(SHORT TASK) Rewrite the material as a numbered list with blank lines omitted, starting with the line that contains "Switch to the Type de but tab" and going on through the line that contains "Click the FULLLUNAR/LUNAR/NUMBER".
— Start of THE RECORDS —
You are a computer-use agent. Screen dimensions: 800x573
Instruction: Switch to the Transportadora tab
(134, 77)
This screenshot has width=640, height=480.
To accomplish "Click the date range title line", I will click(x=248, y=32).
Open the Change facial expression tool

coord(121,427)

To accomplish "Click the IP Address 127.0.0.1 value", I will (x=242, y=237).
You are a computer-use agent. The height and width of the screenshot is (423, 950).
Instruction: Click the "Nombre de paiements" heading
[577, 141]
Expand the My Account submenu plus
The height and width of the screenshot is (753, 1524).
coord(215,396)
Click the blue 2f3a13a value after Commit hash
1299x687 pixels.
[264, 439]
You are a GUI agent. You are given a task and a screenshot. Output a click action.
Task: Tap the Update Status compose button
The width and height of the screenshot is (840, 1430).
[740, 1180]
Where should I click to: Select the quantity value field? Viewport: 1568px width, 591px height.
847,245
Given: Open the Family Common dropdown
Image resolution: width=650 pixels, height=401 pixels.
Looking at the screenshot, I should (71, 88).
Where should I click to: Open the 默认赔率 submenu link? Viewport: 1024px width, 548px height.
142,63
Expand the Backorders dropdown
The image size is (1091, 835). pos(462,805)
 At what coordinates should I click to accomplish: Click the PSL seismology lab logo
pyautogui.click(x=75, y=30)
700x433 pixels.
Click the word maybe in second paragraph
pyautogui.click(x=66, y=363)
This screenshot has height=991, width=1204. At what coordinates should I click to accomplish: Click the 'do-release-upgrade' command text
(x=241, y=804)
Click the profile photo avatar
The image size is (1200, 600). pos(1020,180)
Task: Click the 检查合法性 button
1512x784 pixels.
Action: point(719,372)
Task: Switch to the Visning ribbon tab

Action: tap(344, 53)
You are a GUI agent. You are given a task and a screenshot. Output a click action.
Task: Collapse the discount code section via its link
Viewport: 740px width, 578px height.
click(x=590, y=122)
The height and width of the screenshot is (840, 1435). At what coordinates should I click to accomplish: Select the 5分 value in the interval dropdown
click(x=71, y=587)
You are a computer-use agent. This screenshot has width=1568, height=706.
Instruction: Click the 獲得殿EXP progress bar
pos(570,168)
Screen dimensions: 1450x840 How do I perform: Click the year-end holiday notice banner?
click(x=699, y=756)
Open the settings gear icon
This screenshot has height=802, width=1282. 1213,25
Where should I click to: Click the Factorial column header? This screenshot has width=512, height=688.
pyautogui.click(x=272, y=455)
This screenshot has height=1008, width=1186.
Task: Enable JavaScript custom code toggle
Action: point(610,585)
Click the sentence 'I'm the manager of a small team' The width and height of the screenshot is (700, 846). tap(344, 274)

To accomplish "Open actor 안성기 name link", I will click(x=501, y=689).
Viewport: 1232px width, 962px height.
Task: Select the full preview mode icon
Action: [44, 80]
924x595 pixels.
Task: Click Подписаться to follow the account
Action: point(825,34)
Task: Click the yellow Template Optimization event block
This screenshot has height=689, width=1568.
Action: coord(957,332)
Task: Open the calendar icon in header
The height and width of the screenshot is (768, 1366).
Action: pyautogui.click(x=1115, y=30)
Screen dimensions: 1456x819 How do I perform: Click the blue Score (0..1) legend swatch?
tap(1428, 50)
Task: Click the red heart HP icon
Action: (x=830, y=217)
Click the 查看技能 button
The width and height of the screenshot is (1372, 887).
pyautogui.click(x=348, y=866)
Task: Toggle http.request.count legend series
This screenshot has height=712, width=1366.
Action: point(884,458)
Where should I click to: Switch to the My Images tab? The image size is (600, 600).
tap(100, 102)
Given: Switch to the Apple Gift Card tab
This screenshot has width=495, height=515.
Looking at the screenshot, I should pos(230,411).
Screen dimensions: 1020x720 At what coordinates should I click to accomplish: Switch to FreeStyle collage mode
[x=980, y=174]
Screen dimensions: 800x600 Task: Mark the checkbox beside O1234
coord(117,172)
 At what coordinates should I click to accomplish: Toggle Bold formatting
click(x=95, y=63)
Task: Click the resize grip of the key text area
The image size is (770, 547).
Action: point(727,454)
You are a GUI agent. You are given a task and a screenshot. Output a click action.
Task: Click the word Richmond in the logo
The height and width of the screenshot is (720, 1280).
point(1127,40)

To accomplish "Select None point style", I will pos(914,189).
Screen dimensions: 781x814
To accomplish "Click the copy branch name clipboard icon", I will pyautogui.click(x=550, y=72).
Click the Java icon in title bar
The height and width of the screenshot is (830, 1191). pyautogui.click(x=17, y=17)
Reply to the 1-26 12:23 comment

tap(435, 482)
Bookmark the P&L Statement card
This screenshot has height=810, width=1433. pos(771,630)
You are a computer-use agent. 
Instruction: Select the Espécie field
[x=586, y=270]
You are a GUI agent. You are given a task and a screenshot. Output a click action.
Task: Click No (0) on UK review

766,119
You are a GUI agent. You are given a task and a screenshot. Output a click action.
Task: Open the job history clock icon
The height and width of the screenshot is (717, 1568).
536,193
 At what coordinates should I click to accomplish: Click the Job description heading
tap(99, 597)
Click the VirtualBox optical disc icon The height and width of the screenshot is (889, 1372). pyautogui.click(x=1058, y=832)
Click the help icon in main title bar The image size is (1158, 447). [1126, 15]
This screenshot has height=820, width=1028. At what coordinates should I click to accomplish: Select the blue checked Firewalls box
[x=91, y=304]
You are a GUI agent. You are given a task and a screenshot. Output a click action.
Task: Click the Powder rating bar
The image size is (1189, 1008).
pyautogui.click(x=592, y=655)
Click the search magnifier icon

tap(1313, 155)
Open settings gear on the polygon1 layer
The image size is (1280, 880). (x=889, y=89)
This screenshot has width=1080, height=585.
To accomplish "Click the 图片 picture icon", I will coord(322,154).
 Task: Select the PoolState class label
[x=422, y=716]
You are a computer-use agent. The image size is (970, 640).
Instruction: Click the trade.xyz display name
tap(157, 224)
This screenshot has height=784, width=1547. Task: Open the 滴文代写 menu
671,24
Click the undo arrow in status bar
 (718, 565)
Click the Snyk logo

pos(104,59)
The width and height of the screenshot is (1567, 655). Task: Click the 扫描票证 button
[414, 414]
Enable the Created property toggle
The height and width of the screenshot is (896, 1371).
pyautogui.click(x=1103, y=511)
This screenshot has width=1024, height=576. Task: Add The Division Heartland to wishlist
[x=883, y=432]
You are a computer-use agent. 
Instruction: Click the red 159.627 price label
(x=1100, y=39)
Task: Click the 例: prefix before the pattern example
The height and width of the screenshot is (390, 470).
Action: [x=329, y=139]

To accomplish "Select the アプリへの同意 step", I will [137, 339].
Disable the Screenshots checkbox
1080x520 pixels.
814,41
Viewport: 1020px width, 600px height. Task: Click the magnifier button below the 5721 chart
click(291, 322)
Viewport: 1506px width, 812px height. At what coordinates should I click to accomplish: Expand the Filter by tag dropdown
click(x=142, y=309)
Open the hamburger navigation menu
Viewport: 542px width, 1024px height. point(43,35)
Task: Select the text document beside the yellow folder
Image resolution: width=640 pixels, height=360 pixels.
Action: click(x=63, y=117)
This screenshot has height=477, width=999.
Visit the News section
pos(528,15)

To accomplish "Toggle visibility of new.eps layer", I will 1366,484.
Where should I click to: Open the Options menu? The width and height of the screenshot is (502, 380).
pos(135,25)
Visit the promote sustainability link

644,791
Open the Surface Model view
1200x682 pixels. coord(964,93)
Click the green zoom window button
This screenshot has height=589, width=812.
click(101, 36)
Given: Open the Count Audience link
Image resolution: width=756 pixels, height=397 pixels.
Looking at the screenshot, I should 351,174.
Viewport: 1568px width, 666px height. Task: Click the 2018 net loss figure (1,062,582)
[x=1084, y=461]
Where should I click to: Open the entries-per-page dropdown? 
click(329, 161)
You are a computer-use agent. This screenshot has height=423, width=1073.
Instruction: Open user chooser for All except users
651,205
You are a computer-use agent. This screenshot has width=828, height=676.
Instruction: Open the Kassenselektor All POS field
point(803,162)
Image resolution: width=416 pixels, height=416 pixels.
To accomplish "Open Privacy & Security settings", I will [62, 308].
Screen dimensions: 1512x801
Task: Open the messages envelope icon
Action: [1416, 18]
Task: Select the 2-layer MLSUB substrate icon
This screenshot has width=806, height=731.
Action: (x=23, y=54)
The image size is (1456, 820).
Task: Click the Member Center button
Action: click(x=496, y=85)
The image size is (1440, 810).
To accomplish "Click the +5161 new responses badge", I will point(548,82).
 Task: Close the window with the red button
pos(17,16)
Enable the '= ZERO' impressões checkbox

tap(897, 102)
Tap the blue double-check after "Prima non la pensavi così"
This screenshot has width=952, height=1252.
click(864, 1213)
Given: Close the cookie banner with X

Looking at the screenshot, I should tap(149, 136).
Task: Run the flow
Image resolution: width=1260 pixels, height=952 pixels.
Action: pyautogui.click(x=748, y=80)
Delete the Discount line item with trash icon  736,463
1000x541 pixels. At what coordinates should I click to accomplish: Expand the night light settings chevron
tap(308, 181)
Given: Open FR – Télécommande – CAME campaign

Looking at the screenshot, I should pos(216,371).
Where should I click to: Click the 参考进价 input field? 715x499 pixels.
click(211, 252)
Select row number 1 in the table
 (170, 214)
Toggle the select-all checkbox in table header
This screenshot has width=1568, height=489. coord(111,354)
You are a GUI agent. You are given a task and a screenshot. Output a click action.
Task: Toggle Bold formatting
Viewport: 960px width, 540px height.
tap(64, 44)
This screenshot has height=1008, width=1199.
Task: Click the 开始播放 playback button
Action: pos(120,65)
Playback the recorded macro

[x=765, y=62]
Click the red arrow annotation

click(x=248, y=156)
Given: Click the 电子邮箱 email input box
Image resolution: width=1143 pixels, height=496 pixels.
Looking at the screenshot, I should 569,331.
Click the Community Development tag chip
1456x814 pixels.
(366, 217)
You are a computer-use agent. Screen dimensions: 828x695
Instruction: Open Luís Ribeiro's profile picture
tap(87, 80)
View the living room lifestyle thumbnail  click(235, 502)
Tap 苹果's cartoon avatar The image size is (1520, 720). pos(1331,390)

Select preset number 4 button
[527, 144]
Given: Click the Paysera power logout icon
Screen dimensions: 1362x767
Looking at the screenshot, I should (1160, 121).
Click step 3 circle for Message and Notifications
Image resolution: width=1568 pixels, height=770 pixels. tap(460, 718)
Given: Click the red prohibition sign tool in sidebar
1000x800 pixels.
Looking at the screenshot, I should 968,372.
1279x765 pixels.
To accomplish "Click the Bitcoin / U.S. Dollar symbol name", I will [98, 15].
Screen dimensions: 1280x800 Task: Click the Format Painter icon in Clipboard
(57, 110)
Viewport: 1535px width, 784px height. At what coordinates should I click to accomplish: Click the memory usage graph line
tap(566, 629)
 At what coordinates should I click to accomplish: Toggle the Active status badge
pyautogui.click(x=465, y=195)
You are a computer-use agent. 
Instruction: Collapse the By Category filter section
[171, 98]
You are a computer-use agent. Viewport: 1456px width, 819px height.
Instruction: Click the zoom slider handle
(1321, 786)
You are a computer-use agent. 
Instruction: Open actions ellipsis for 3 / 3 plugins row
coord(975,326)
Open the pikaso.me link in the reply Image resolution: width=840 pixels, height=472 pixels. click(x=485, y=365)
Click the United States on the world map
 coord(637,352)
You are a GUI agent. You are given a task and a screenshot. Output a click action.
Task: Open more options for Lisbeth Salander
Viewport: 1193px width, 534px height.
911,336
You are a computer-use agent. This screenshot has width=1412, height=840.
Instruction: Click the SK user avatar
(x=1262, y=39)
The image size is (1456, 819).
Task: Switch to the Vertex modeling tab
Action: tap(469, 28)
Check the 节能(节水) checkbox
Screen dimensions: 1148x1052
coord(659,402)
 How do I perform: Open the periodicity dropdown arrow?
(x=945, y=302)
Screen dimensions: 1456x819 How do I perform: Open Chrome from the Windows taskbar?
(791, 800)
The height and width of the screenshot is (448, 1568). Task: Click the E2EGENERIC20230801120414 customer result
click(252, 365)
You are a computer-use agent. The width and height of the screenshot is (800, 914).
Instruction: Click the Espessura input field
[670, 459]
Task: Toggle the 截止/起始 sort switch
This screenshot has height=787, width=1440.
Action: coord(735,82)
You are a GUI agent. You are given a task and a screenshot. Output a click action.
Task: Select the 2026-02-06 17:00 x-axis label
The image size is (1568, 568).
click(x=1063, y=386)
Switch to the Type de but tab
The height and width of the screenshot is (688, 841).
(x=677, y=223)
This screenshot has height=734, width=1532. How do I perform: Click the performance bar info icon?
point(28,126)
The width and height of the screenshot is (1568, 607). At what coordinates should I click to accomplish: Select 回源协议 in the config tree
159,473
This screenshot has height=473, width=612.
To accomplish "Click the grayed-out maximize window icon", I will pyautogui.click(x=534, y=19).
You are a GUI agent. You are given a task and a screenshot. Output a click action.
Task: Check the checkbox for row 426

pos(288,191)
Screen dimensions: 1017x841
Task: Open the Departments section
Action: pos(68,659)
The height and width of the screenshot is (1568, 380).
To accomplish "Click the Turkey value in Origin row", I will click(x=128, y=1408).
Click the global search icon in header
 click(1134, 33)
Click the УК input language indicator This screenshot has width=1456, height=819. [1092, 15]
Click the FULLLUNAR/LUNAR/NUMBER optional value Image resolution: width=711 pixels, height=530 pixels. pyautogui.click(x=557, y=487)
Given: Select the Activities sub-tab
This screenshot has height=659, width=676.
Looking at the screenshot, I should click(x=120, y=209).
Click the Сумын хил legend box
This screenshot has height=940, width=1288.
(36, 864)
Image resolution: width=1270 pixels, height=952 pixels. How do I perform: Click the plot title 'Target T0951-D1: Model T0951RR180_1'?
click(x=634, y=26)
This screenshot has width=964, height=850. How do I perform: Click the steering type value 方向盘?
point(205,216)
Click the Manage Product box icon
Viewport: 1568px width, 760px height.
— End of THE RECORDS —
(THE RESULT)
1. Switch to the Type de but tab
2. The height and width of the screenshot is (688, 841).
3. (x=677, y=223)
4. This screenshot has height=734, width=1532. How do I perform: Click the performance bar info icon?
5. point(28,126)
6. The width and height of the screenshot is (1568, 607). At what coordinates should I click to accomplish: Select 回源协议 in the config tree
7. 159,473
8. This screenshot has height=473, width=612.
9. To accomplish "Click the grayed-out maximize window icon", I will pyautogui.click(x=534, y=19).
10. You are a GUI agent. You are given a task and a screenshot. Output a click action.
11. Task: Check the checkbox for row 426
12. pos(288,191)
13. Screen dimensions: 1017x841
14. Task: Open the Departments section
15. Action: pos(68,659)
16. The height and width of the screenshot is (1568, 380).
17. To accomplish "Click the Turkey value in Origin row", I will click(x=128, y=1408).
18. Click the global search icon in header
19.  click(1134, 33)
20. Click the УК input language indicator This screenshot has width=1456, height=819. [1092, 15]
21. Click the FULLLUNAR/LUNAR/NUMBER optional value Image resolution: width=711 pixels, height=530 pixels. pyautogui.click(x=557, y=487)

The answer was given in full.